What you are asked to do: Turn the material into a numbered list, leaving out blank lines, starting with the line containing "How do I perform: Click the Oct-21" and going on through the end of the material.

Provided entries:
----

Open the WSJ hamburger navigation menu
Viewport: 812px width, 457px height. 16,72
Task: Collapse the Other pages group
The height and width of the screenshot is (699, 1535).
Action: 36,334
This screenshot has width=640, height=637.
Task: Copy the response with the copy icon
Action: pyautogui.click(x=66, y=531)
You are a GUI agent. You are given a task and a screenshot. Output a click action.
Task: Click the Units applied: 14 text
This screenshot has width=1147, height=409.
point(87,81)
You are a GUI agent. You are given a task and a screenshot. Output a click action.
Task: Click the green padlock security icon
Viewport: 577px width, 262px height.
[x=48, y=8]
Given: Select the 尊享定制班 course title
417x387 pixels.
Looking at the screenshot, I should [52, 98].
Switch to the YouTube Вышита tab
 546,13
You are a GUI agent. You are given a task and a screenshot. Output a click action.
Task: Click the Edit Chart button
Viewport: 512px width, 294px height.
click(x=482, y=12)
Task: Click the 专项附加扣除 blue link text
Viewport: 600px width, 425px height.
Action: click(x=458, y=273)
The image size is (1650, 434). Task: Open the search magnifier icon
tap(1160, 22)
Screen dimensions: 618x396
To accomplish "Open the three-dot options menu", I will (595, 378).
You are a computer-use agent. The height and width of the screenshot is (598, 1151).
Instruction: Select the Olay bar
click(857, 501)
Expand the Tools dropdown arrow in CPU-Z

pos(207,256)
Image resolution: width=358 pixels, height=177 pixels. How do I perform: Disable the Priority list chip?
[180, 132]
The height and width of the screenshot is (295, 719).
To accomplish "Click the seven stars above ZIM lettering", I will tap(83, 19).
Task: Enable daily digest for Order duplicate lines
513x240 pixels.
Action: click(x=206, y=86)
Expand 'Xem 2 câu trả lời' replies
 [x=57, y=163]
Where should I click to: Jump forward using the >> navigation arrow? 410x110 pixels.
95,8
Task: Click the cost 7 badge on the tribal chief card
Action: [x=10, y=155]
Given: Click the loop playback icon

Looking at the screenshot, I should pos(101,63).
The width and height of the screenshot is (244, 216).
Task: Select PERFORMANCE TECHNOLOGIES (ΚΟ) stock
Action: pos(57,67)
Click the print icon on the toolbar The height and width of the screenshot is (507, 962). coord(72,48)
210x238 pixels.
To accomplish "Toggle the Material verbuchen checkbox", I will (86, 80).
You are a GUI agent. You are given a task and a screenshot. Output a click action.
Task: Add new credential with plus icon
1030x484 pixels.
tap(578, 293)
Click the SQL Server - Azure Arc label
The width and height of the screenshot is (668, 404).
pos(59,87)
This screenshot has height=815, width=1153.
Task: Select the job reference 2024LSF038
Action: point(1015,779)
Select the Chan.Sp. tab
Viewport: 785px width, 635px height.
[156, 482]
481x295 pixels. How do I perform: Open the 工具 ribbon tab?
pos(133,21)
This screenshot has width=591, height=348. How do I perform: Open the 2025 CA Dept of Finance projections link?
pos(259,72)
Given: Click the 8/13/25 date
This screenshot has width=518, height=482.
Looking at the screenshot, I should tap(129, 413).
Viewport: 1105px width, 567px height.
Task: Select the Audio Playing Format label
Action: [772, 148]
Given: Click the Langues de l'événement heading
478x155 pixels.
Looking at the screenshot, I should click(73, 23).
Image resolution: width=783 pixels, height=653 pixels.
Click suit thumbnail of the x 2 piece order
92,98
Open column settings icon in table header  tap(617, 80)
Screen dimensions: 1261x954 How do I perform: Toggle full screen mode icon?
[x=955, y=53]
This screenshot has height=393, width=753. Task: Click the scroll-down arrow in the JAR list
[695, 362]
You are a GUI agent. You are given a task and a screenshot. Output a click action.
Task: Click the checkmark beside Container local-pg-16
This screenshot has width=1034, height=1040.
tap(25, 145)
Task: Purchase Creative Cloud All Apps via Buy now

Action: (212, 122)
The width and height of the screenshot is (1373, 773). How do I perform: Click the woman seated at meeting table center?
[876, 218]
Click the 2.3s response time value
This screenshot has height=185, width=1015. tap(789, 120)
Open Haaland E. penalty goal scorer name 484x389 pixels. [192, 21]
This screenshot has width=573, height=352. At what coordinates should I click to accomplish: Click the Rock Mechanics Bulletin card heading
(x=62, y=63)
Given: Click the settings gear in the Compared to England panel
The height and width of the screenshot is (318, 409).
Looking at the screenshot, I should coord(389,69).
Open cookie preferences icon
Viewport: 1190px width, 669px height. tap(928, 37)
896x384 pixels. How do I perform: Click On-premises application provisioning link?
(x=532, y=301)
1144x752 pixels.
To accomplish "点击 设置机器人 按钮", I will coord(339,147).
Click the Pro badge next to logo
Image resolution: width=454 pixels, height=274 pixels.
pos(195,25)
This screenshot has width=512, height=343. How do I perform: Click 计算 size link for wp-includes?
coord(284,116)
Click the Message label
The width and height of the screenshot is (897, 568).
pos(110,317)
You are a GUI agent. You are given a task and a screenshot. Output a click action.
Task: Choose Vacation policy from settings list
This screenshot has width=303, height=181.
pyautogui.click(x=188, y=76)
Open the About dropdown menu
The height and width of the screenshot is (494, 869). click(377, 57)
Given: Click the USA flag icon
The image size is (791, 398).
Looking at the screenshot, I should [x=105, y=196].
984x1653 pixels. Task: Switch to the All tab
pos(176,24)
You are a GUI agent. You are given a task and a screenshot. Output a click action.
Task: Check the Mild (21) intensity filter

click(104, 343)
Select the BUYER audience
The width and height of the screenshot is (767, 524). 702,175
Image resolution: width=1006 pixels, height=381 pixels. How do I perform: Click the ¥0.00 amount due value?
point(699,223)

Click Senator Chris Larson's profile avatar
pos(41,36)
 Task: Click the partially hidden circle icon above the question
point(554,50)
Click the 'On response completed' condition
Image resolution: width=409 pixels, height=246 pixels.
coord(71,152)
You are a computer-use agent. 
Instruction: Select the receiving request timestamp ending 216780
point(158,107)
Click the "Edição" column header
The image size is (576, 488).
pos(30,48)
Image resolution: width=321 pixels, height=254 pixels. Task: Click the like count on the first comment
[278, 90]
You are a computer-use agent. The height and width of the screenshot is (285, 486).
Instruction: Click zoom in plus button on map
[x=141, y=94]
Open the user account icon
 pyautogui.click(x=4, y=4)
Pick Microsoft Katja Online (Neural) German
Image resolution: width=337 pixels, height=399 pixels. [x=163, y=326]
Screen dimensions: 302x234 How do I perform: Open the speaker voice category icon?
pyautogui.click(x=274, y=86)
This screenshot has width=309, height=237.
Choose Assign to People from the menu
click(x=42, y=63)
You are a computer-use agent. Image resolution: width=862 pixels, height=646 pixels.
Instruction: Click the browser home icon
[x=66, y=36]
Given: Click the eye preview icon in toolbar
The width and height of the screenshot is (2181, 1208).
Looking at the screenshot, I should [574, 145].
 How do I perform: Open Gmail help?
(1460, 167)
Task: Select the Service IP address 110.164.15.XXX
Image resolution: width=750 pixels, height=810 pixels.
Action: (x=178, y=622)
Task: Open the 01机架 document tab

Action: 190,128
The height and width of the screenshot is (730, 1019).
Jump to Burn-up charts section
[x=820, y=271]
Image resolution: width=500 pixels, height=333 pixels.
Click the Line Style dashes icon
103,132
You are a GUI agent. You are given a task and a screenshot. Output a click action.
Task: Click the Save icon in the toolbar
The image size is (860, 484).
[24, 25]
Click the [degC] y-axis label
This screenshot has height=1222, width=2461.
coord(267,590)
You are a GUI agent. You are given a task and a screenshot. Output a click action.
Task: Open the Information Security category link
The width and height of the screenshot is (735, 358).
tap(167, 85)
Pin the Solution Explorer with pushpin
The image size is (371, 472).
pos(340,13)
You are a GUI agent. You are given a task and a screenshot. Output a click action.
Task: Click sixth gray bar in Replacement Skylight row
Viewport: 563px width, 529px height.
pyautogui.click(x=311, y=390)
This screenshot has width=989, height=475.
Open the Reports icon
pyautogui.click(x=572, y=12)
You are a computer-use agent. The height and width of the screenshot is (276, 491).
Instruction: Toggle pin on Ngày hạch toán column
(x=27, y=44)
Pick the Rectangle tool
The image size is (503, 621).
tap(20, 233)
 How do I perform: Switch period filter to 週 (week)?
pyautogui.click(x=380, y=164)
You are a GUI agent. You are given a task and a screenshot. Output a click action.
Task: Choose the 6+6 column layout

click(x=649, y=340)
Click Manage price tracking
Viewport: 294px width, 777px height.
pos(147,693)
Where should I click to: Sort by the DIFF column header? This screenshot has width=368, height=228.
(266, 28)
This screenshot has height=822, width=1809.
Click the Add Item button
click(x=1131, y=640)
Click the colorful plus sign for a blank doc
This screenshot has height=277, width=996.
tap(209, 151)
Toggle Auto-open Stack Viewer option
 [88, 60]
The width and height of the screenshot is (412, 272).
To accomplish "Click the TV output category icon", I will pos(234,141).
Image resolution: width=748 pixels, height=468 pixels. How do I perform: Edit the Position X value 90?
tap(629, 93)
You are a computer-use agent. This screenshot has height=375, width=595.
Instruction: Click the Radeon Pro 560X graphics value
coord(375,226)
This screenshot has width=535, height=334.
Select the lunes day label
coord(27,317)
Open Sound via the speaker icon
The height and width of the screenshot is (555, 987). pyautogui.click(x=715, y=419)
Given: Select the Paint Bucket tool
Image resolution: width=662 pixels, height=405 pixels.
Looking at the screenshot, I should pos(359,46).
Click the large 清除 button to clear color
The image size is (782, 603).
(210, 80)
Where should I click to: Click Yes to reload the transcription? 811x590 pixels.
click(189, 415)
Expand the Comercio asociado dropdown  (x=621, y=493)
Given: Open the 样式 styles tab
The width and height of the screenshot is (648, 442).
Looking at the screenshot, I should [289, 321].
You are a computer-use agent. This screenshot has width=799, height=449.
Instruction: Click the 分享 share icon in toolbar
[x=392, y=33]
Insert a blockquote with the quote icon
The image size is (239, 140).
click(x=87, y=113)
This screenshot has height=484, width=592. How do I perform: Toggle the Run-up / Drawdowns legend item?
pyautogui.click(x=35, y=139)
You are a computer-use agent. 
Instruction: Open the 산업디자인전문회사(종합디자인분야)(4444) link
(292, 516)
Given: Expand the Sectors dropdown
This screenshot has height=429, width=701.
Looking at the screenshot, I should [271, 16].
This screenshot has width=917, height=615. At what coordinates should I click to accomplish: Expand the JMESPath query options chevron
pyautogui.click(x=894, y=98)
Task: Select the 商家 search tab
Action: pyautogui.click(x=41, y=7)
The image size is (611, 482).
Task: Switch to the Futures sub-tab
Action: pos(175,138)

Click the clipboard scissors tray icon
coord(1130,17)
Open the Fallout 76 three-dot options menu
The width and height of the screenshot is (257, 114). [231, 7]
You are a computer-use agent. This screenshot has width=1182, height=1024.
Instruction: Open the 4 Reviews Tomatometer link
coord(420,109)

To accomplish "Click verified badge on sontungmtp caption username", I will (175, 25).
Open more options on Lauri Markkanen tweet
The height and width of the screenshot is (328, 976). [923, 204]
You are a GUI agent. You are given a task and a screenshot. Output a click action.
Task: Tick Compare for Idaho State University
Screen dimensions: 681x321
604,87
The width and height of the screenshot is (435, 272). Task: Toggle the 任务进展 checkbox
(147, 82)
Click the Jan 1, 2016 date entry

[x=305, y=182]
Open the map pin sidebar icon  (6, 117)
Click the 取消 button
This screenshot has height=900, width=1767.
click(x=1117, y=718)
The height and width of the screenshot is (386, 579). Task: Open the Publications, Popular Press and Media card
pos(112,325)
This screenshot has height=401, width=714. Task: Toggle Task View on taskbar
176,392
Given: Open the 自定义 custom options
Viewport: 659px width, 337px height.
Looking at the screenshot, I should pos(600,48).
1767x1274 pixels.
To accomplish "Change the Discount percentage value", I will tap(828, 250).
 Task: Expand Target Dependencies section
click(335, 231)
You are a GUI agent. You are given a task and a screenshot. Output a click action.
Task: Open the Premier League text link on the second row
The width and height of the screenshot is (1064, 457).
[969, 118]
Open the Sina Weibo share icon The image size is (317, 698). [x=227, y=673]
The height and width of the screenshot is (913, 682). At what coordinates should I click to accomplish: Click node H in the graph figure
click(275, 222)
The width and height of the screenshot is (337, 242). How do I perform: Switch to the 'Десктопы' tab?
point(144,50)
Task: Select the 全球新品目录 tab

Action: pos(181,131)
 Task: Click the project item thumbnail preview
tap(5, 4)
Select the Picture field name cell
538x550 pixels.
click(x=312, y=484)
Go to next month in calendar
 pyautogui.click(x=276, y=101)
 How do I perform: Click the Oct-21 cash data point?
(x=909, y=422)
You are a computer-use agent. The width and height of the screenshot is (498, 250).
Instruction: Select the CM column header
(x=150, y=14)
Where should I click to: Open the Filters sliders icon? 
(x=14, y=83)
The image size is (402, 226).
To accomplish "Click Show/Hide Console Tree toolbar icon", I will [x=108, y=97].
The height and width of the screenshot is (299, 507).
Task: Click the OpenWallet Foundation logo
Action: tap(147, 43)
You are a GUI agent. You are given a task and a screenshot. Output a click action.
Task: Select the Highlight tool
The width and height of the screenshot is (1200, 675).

----

Result of this exercise:
1.  How do I perform: Click the Oct-21 cash data point?
2. (x=909, y=422)
3. You are a computer-use agent. The width and height of the screenshot is (498, 250).
4. Instruction: Select the CM column header
5. (x=150, y=14)
6. Where should I click to: Open the Filters sliders icon? 
7. (x=14, y=83)
8. The image size is (402, 226).
9. To accomplish "Click Show/Hide Console Tree toolbar icon", I will [x=108, y=97].
10. The height and width of the screenshot is (299, 507).
11. Task: Click the OpenWallet Foundation logo
12. Action: tap(147, 43)
13. You are a GUI agent. You are given a task and a screenshot. Output a click action.
14. Task: Select the Highlight tool
15. The width and height of the screenshot is (1200, 675).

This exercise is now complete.